Listed entries:
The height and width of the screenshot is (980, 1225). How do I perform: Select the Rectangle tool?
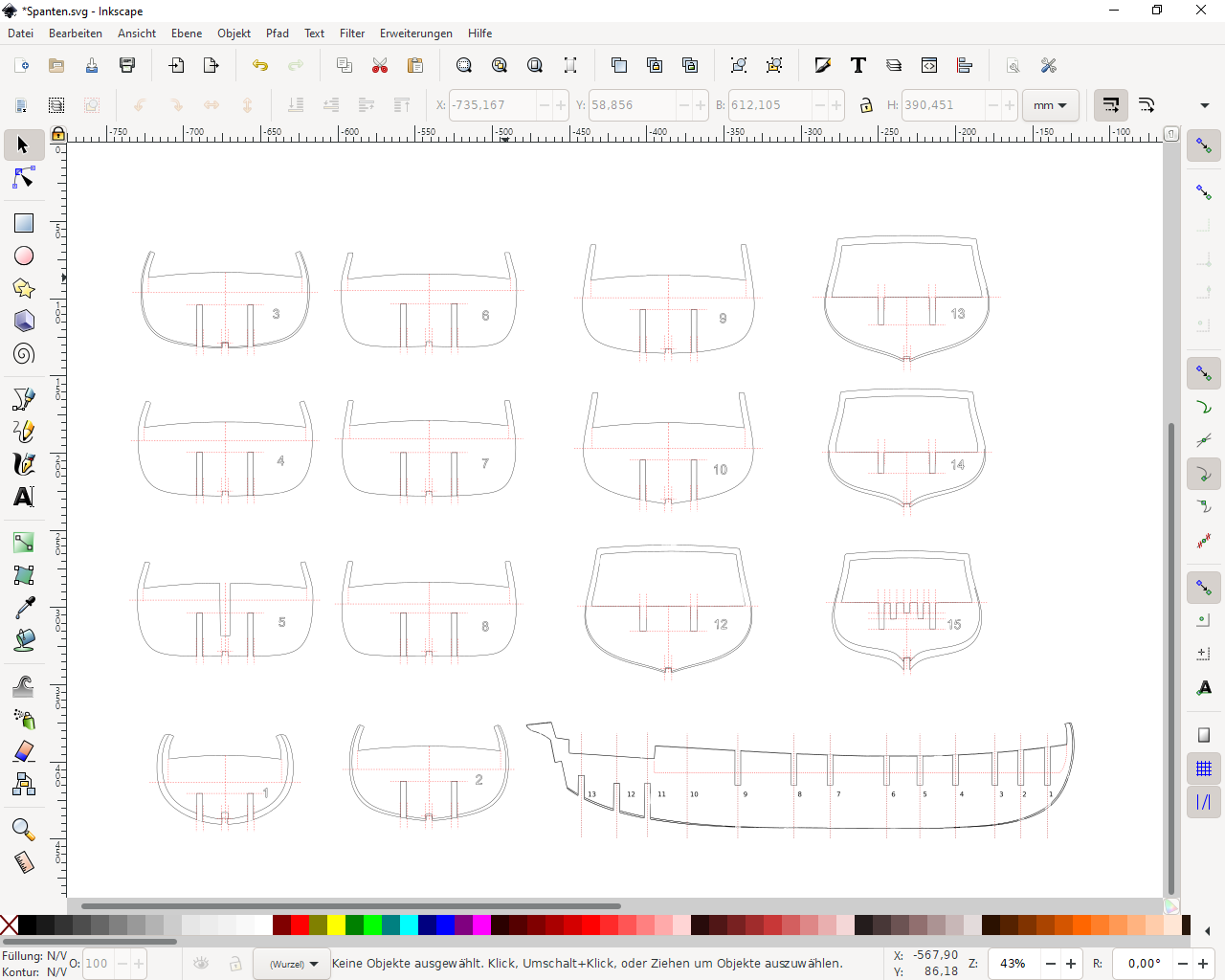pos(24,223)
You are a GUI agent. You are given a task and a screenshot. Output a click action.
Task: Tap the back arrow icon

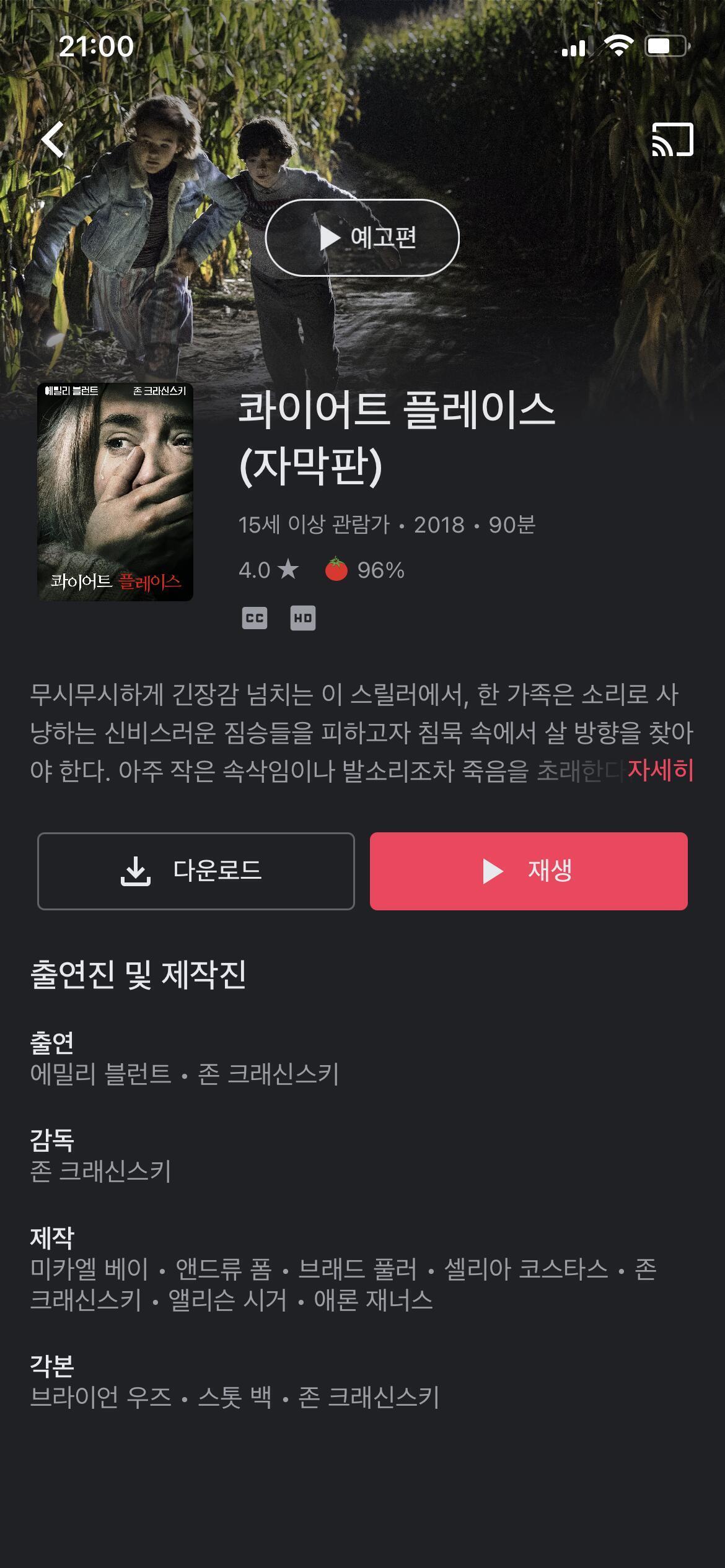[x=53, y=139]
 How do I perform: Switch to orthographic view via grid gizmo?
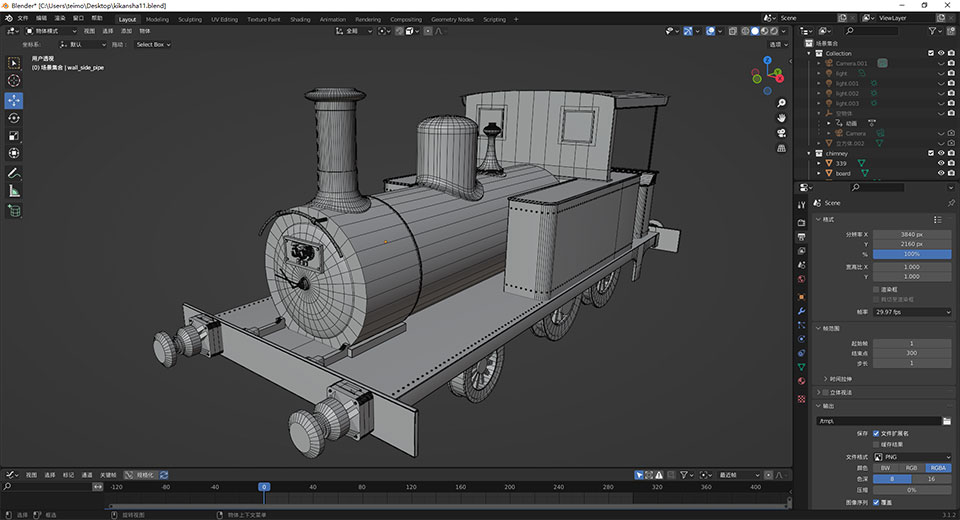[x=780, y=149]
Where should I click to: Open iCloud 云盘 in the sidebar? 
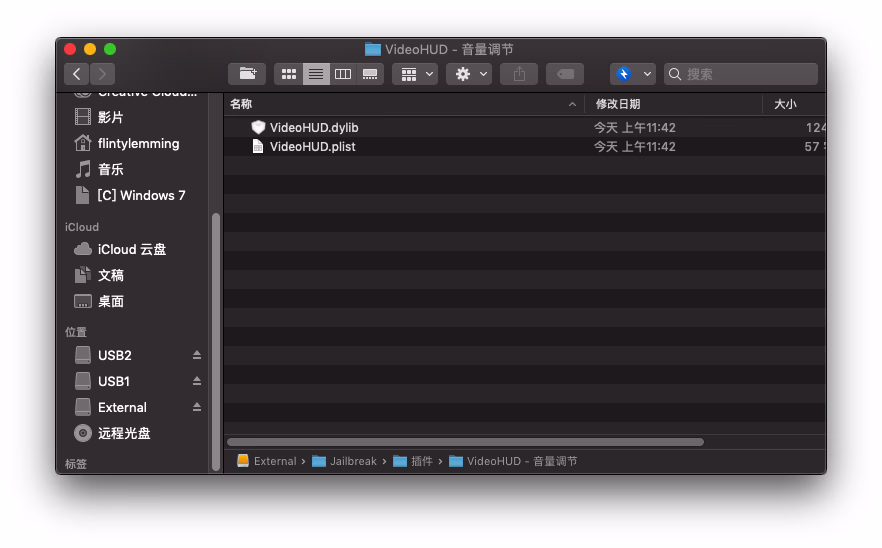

Exercise details: In the data, the line that contains "How do I perform: Switch" begins the part to write out; restate it and each line after it word for word through the end, with no pictures.

Solution:
 How do I perform: Switch to orthographic view via grid gizmo?
[x=780, y=149]
Where should I click to: Open iCloud 云盘 in the sidebar? 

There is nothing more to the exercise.